状況を理解し、エスタは義体を動かし始める。軋む箇所をチェックしつつ、動き出す。あちこちの稼働箇所が壊れてはいたが、まだ動ける――それは確信出来ていた。



 「アヤ……」



 相棒を探す。そして、すぐ傍にアヤが居た事に気が付く。だが、アヤは黙したまま。だが、瞳を開いて、次の様に言う。



 「もう、武器オーグメントの使い方は思い出したでしょう?」

 「……うん」



 エスタの傍には、武器など無い。アサルトライフルもナイフも、ガトリングガンも。
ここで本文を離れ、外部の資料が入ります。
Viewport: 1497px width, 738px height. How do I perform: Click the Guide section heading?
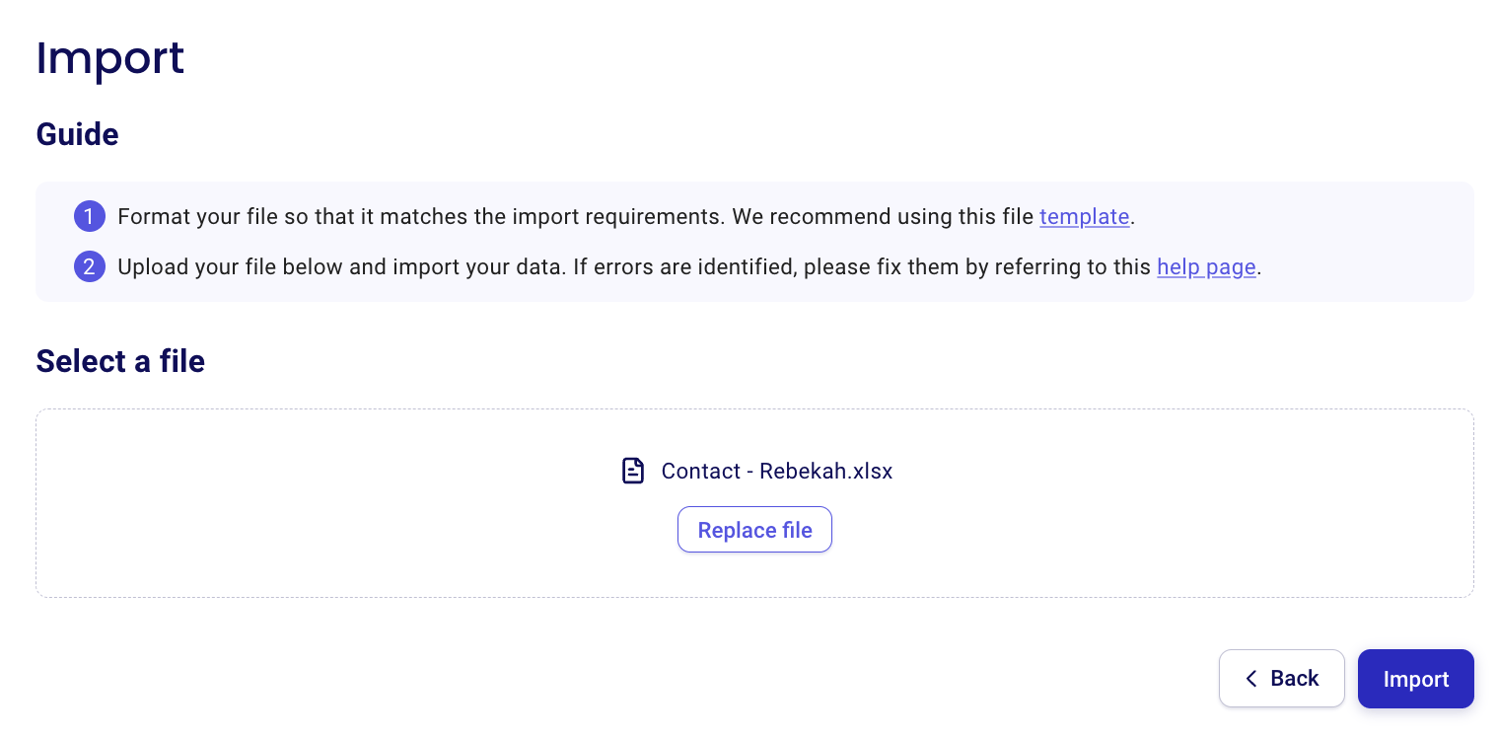point(77,134)
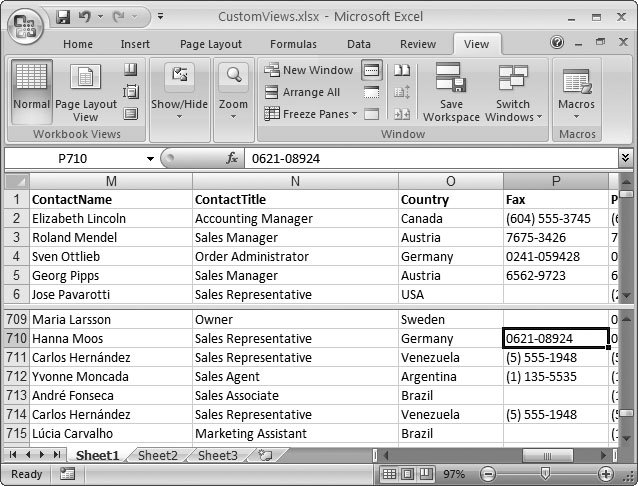Toggle Split window button
Image resolution: width=638 pixels, height=486 pixels.
[372, 70]
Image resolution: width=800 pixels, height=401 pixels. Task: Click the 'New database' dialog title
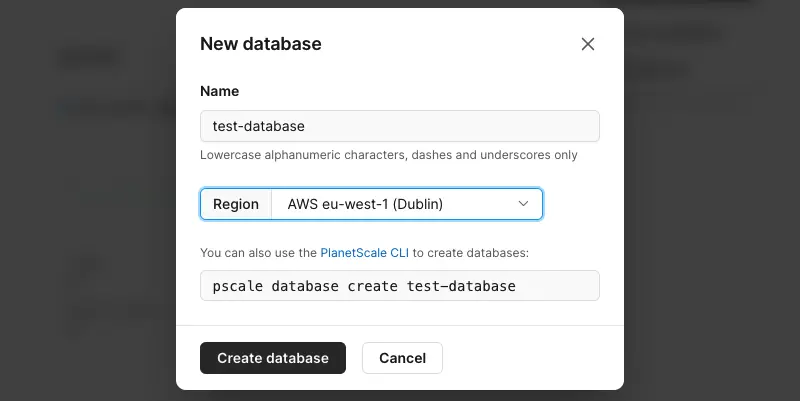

どこかで失ってしまっていた。だが。



 「オーグメント」



 それは、呪文であり、合言葉であり、力ある言葉。

 言葉に従い、エスタの背中、円筒形のパーツが露出する。それは、どうやら手に持って使う代物であったかのようだった。

 そして――エスタが操作をすると。その円筒形のパーツから炎が噴出する。それは、まるで剣か、槍の様な長さの代物だった。動作確認を行い、エスタはそれをしまう。

 アヤは、満足げに頷いていた。



 「さあ、これで最後――終末の獣の一柱、終わらせに行きましょう」



 静かに、静かになった場所で。二人は歩き始めた。全てを、終わらせるために。